Les arrestations massives de jeunes et de maires ont conduit au mouvement F24, une plateforme rassemblant des organisations de la société civile, des partis politiques, des syndicats, des chefs d'entreprise, des défenseurs des droits de l'homme, des mouvements religieux et des figures remarquables, tous unis contre un troisième mandat et l'instrumentalisation politique de la justice. Les réseaux sociaux ont joué un rôle crucial dans cette mobilisation, qui s'inscrit dans la tradition sénégalaise de soutien aux alternances, illustrée notamment par le Forum civil et les coalitions stratégiques électorales en 2000, les Assises nationales, M23 et Y'en a marre en 2012, et plus récemment F24, AAR sunu élections et la diaspora.

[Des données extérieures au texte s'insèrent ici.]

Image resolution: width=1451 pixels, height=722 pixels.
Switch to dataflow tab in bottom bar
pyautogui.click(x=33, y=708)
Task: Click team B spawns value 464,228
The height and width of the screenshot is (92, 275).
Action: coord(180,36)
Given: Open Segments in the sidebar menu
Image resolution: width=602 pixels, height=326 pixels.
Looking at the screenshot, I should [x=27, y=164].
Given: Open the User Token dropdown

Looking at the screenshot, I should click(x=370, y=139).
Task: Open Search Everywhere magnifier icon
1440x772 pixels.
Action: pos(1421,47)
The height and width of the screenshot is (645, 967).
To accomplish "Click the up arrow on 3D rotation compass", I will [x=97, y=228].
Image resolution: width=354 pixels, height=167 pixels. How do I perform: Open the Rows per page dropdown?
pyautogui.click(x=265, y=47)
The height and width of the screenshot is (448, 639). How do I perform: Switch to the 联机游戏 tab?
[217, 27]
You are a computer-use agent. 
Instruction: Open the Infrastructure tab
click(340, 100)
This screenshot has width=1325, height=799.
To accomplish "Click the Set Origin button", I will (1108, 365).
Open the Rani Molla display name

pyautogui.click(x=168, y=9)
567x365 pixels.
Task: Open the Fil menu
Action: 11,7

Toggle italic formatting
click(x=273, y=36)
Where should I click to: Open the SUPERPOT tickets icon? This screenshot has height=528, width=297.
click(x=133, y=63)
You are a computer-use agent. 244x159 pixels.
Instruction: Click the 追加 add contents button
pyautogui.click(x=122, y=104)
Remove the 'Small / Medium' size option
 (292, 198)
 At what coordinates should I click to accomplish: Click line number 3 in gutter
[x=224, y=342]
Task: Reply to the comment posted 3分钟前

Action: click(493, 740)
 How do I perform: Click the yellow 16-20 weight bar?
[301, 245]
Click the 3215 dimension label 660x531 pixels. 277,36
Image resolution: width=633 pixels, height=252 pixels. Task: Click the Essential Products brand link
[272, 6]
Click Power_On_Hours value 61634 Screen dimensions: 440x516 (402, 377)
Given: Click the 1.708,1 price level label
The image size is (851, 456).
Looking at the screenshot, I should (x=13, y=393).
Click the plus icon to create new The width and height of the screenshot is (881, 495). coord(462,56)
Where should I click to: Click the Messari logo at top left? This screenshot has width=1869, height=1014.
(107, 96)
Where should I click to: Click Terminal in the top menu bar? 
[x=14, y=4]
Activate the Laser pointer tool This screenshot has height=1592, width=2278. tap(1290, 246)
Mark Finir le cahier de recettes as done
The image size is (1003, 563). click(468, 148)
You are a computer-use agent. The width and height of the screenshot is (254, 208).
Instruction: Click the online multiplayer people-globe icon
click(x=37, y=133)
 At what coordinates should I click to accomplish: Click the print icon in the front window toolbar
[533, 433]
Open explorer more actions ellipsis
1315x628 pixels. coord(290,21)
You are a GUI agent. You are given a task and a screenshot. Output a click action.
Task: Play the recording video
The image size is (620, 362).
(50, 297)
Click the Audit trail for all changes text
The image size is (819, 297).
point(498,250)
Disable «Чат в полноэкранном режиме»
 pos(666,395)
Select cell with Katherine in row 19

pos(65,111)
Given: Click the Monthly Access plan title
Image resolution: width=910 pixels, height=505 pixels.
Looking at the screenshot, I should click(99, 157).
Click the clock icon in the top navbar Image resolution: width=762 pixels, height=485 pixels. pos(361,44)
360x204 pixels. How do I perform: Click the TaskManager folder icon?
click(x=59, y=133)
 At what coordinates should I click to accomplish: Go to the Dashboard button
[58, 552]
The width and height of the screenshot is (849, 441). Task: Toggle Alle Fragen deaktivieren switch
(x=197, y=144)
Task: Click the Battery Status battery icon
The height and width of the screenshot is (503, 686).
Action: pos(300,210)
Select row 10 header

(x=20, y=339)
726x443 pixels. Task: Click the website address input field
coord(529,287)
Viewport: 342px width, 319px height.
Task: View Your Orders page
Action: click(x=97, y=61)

Le Sénégal a rarement connu un tel bouillonnement intellectuel, avec une forte implication des universitaires défendant farouchement la Constitution et éclairant les "7 sages". Des pétitions internationales, des tribunes, des panels sous Zoom et des éditoriaux ont amplifié la mobilisation nationale et internationale.
Les mouvements de la société civile ont défendu les droits des citoyens, s'articulant autour des enjeux politiques et sociaux, s'intensifiant dans la lutte pour le contrôle du débat public et la rationalisation de la démocratie participative. Les avocats ont également joué un rôle crucial, soutenant la résistance malgré les dangers.
La méthode de mobilisation sociale, innovante et diversifiée, a été payante, avec des rassemblements, des manifestations, de la désobéissance civile, des grèves, des pétitions et la vente d'articles patriotiques, tous témoignant de la participation massive de toutes les couches de la société. Ce modèle de mobilisation citoyenne est une étude de cas pour la conquête des droits citoyens.
Alain Touraine définit le mouvement social comme une action collective visant un changement social, dépassant la simple contestation pour remettre en cause le pouvoir et sa domination.
Nous avons assisté à une reconfiguration et une agonie du système néocolonial, symbolisées par un conflit permanent et des débats autour de l'orientation sociétale, économique, culturelle et politique. La radicalisation politique et intellectuelle a porté ses fruits, mais au prix de centaines de vies, de blessés, de prisonniers et de disparus.
Il est temps de tourner la page, de balayer les institutions néocoloniales sans légitimité sociétale, de promouvoir une décentralisation basée sur les dynamiques sociologiques locales, de mettre fin à l'administration néo-coloniale, à l'accaparement foncier, à la corruption endémique.
Au travail, citoyens !
Exigeons une gouvernance responsable devant la souveraineté populaire.
Aucun délai ni état de grâce n'est permis.